Print the line containing "Image resolution: width=817" and all lines after it, unchanged, through the end of the data. Leave the pictures out.

Screenshot grounding data:
- Opening Delimiter -

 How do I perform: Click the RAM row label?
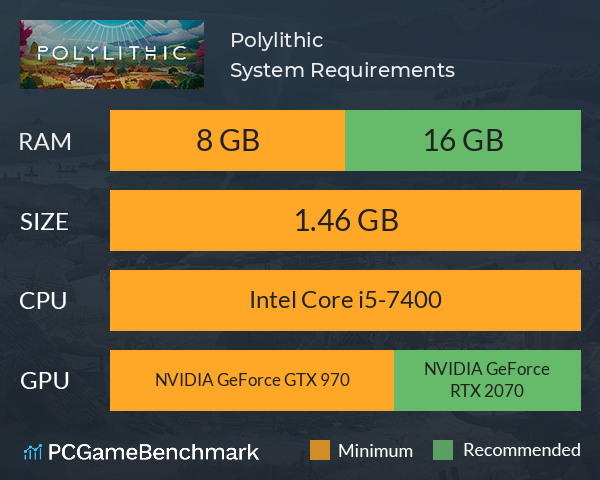pos(45,142)
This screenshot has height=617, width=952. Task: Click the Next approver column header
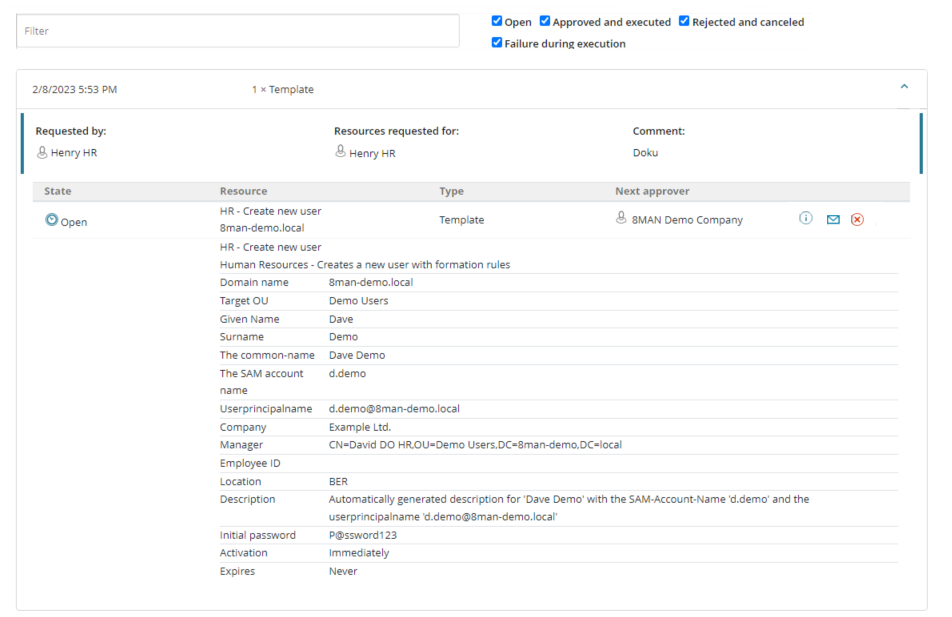pos(652,191)
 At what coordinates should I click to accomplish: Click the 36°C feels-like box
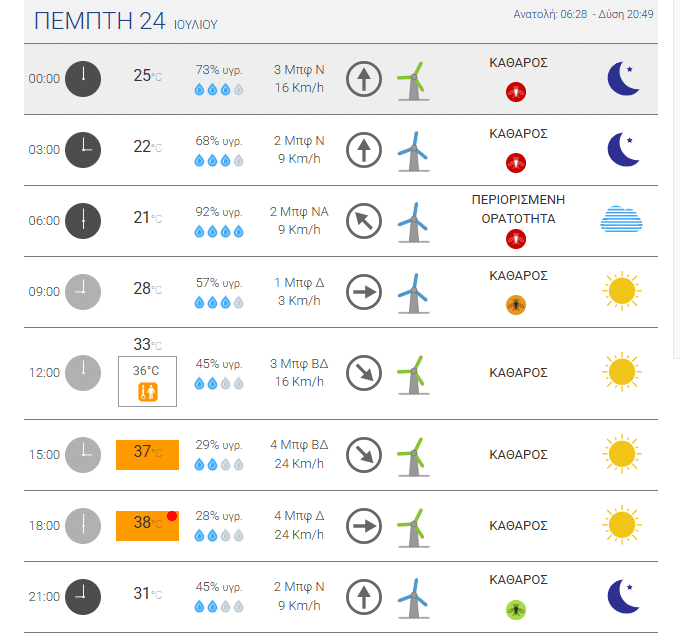click(x=147, y=382)
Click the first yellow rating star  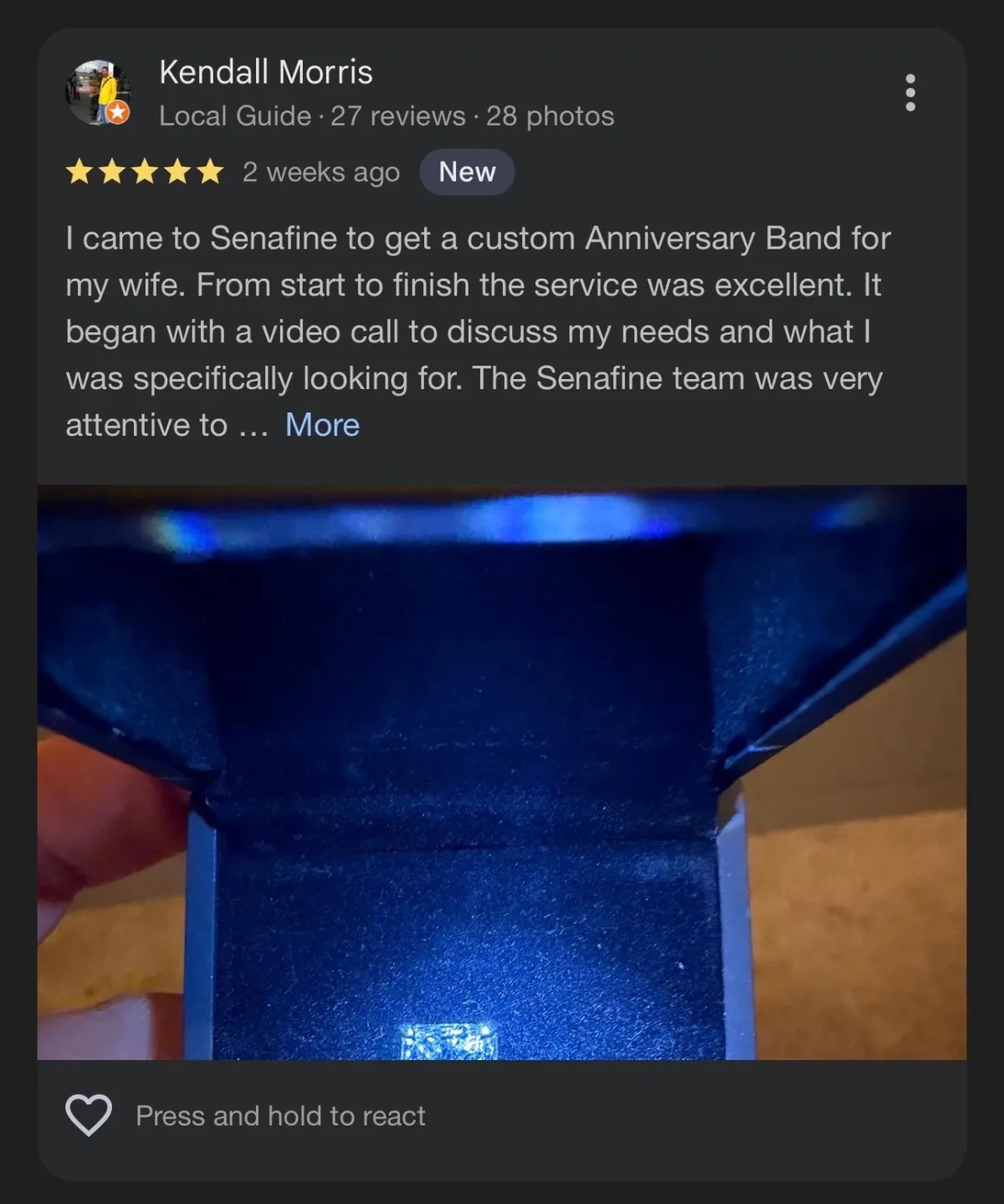click(79, 172)
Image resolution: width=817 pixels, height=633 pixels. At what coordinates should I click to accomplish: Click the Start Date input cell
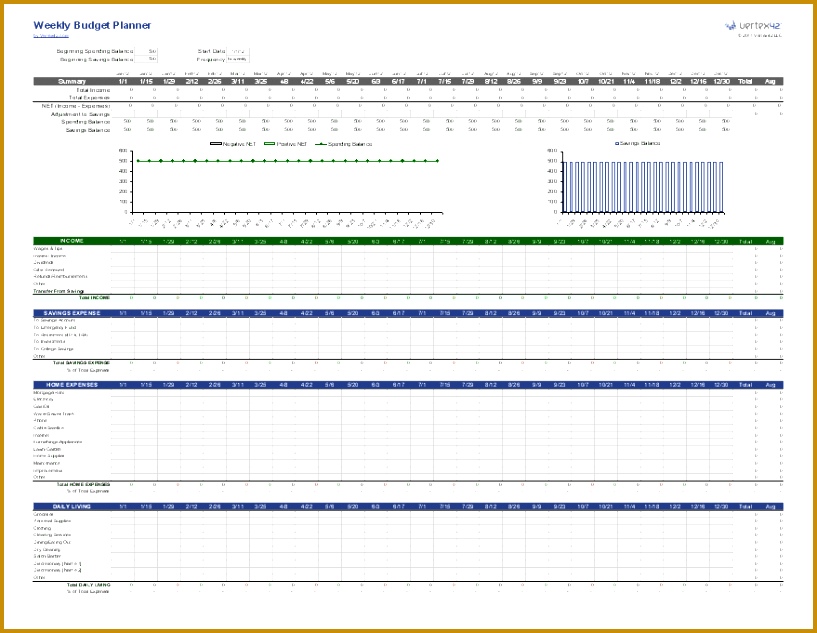point(238,51)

- Closing Delimiter -

*TASK SOLUTION*.
Image resolution: width=817 pixels, height=633 pixels. At what coordinates should I click to accomplish: Click the Start Date input cell
point(238,51)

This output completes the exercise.